[SELECTED PASSAGE]:
✍️ 필사 모드: Distributed Consensus Deep Dive — Paxos, Raft, ZAB, FLP, etcd, ZooKeeper, KRaft, BFT, CRDT (2025)
English"The problem with distributed systems is that the parts of the system you don't think about are the parts that will fail." — Leslie Lamport
Why does Kubernetes depend on etcd? Why did Kafka replace ZooKeeper with KRaft? Why does the PostgreSQL HA solution Patroni require a "DCS" (Distributed Configuration Store)? The answer is the same in every case: distributed consensus.
Getting several nodes to "agree" on a single decision is trivial locally, but as soon as a network enters the picture it becomes a domain of mathematically proven impossibility. This post is a map that starts from the shock of the FLP result, walks through the elegance of Paxos and Raft, and reaches the 2025 consensus landscape (KRaft, BFT, CRDTs) in one sweep.
1. Problem Definition — Why "Agreement" Is Hard
What Consensus Must Guarantee
- Agreement — every correct node reaches the same value
- Validity — the decided value must be one that some node proposed
- Termination — eventually a decision is made
The Hostile Reality of Distributed Environments
- Network delay: you don't know when a message will arrive
- Message loss: messages can vanish
- Node crash: no response
- Network partition: only some nodes can talk to each other
- Asynchronous setting: no global clock
The FLP Impossibility Result (1985)
The shocking proof by Fischer, Lynch, and Patterson:
In an asynchronous distributed system, if even a single node can fail-stop, no deterministic consensus algorithm exists.
That is, an algorithm that perfectly satisfies "Agreement + Validity + Termination" cannot exist mathematically.
So What Do We Do?
- Probabilistic termination: it eventually terminates but without a guarantee
- Partial synchrony assumption: "eventually message delays will be bounded"
- Timeout-based failure detector
- Liveness vs safety trade-off — safety always, liveness only in good conditions
Both Paxos and Raft go in this direction.
2. Paxos — Lamport's Monument
Arrival
Proposed by Leslie Lamport in his 1990 paper "The Part-Time Parliament." It was a satire modeled on the parliament of the ancient Greek island of Paxos. The reviewers didn't get the joke, so it was rejected, and only published in 1998.
In 2001 he re-explained it in "Paxos Made Simple," but... it is still hard. Even Lamport himself:
"I have never actually implemented Multi-Paxos."
Basic Paxos Roles
- Proposer — proposes values
- Acceptor — accepts/rejects proposals
- Learner — learns the decided value
The 2-Phase Protocol
Phase 1 (Prepare)
- A proposer picks a number
nand broadcastsPrepare(n) - An acceptor "if it has never seen a number larger than
n" promises, and returns any previously accepted value
Phase 2 (Accept)

[EXERCISE REQUIREMENTS]: Reproduce the passage of the distributed consensus article that starts at "Basic Paxos Roles" and ends at "Phase 1 (Prepare)".

[PROVIDED RECORDS]:
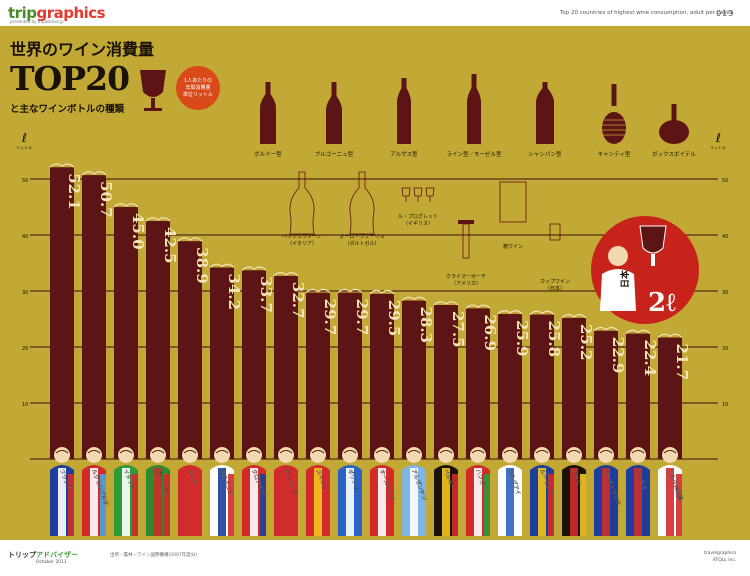 The width and height of the screenshot is (750, 576). I want to click on wine-glass-icon, so click(153, 90).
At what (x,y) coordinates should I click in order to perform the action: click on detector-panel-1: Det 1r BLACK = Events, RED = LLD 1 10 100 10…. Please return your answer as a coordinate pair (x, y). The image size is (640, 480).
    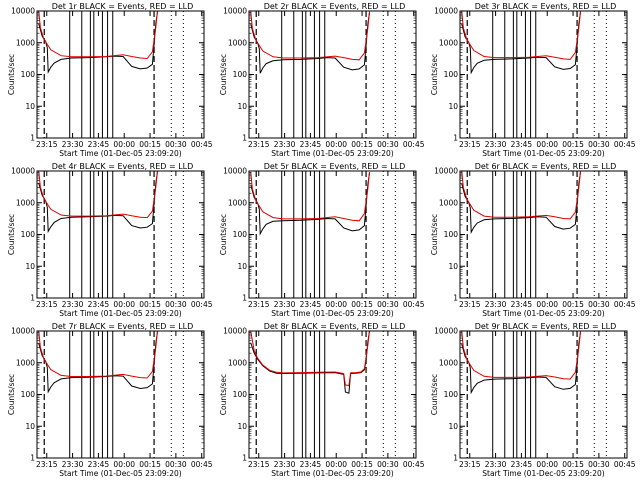
    Looking at the image, I should click on (110, 80).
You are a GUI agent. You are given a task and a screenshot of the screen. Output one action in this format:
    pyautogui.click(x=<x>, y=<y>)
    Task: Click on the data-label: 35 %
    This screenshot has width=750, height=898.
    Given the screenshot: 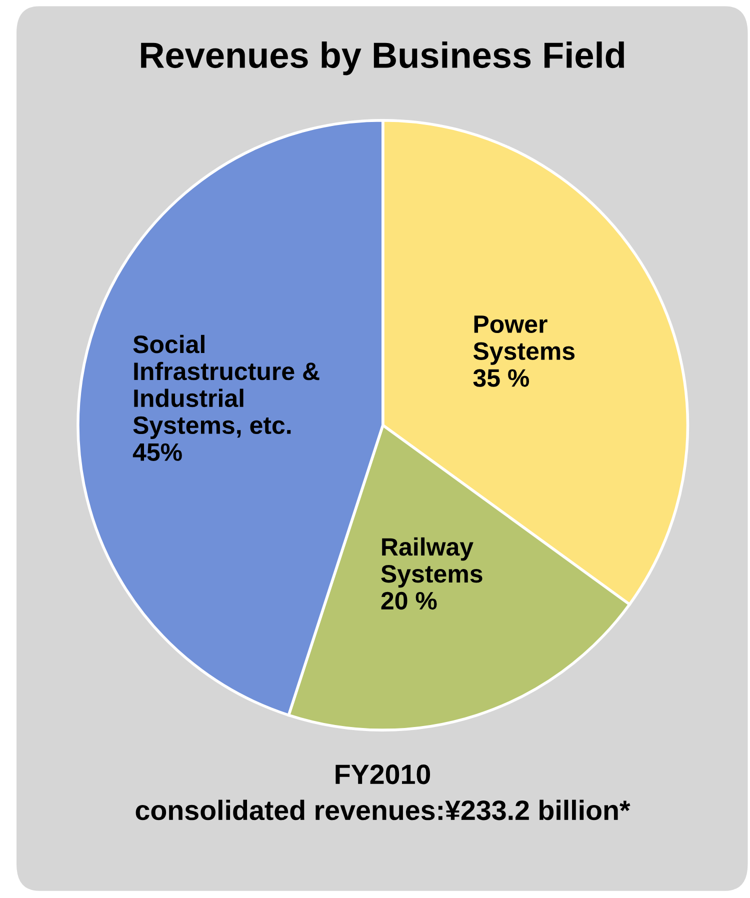 What is the action you would take?
    pyautogui.click(x=502, y=378)
    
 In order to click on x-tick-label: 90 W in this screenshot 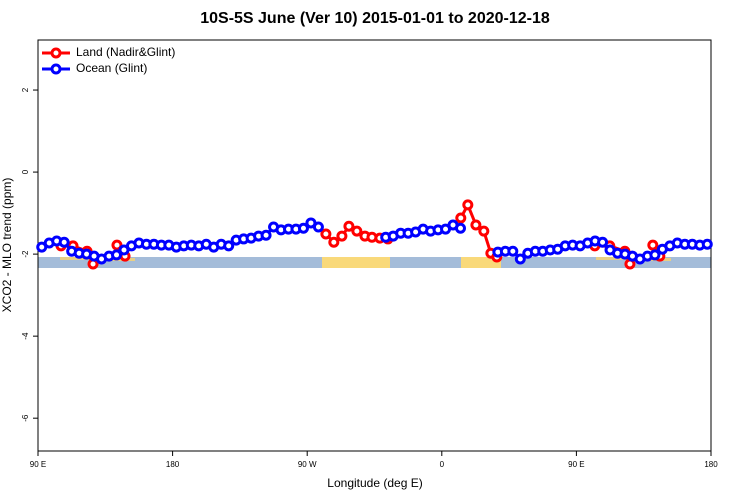, I will do `click(308, 464)`.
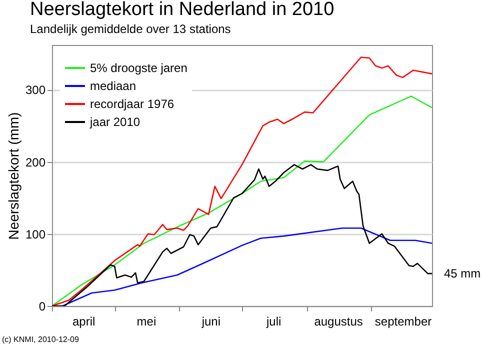 This screenshot has width=488, height=345. I want to click on y-axis-title: Neerslagtekort (mm), so click(14, 176).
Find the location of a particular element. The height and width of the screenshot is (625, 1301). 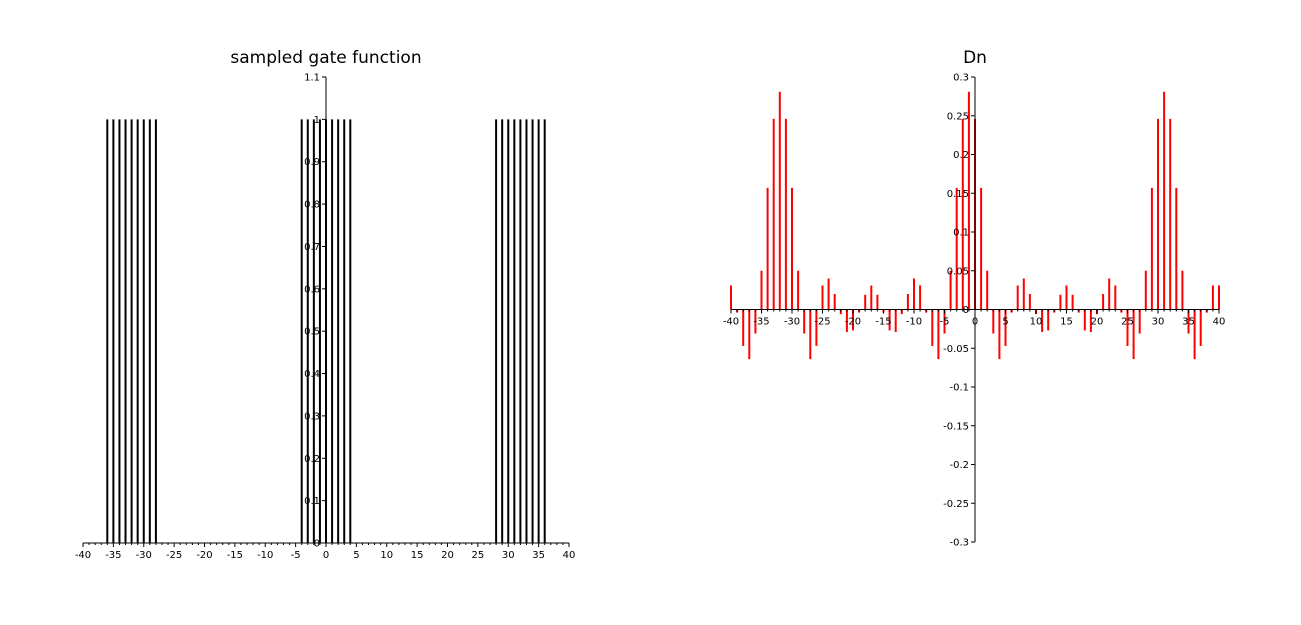

y-tick-label: -0.1 is located at coordinates (959, 388).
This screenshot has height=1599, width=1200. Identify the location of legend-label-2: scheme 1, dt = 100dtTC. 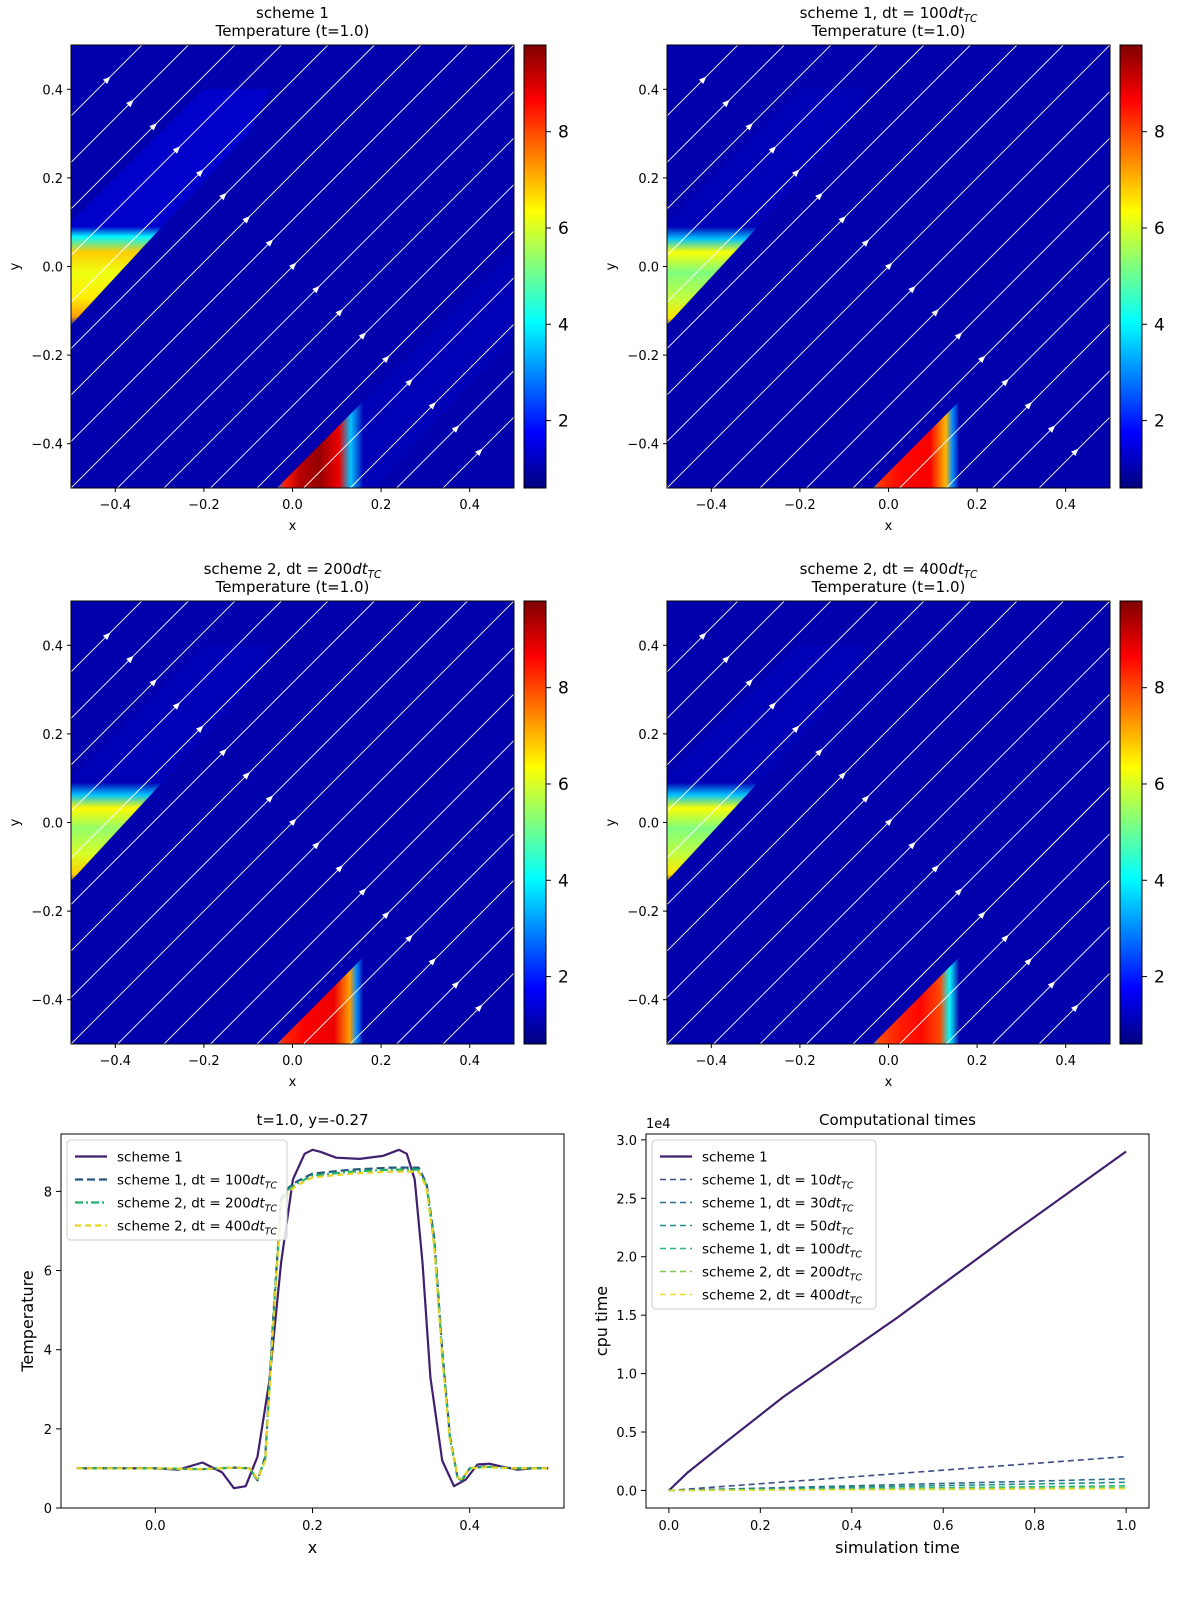
(197, 1182).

[RESPONSE TO THE TASK]:
Basic Paxos Roles
- Proposer — proposes values
- Acceptor — accepts/rejects proposals
- Learner — learns the decided value
The 2-Phase Protocol
Phase 1 (Prepare)